* **ABOUT THIS TASK**:
Write out again the entries from the first line to the line that includes "Open the FR", keeping both of those lines.

* **PROVIDED INFORMATION**:
***

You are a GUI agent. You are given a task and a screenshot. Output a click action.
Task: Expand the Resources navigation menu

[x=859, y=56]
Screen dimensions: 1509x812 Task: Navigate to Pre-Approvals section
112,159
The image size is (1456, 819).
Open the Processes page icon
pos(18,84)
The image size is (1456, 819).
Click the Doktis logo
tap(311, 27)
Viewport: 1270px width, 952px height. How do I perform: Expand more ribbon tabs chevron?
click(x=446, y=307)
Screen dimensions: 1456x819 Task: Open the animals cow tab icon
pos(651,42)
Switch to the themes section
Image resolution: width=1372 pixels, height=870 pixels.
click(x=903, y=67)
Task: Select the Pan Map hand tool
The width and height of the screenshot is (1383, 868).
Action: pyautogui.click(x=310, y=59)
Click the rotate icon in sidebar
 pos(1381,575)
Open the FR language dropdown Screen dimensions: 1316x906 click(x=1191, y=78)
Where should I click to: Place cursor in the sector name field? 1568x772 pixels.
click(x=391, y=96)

***

* **FINISHED TASK**:
You are a GUI agent. You are given a task and a screenshot. Output a click action.
Task: Expand the Resources navigation menu

[x=859, y=56]
Screen dimensions: 1509x812 Task: Navigate to Pre-Approvals section
112,159
The image size is (1456, 819).
Open the Processes page icon
pos(18,84)
The image size is (1456, 819).
Click the Doktis logo
tap(311, 27)
Viewport: 1270px width, 952px height. How do I perform: Expand more ribbon tabs chevron?
click(x=446, y=307)
Screen dimensions: 1456x819 Task: Open the animals cow tab icon
pos(651,42)
Switch to the themes section
Image resolution: width=1372 pixels, height=870 pixels.
click(x=903, y=67)
Task: Select the Pan Map hand tool
The width and height of the screenshot is (1383, 868).
Action: pyautogui.click(x=310, y=59)
Click the rotate icon in sidebar
 pos(1381,575)
Open the FR language dropdown Screen dimensions: 1316x906 click(x=1191, y=78)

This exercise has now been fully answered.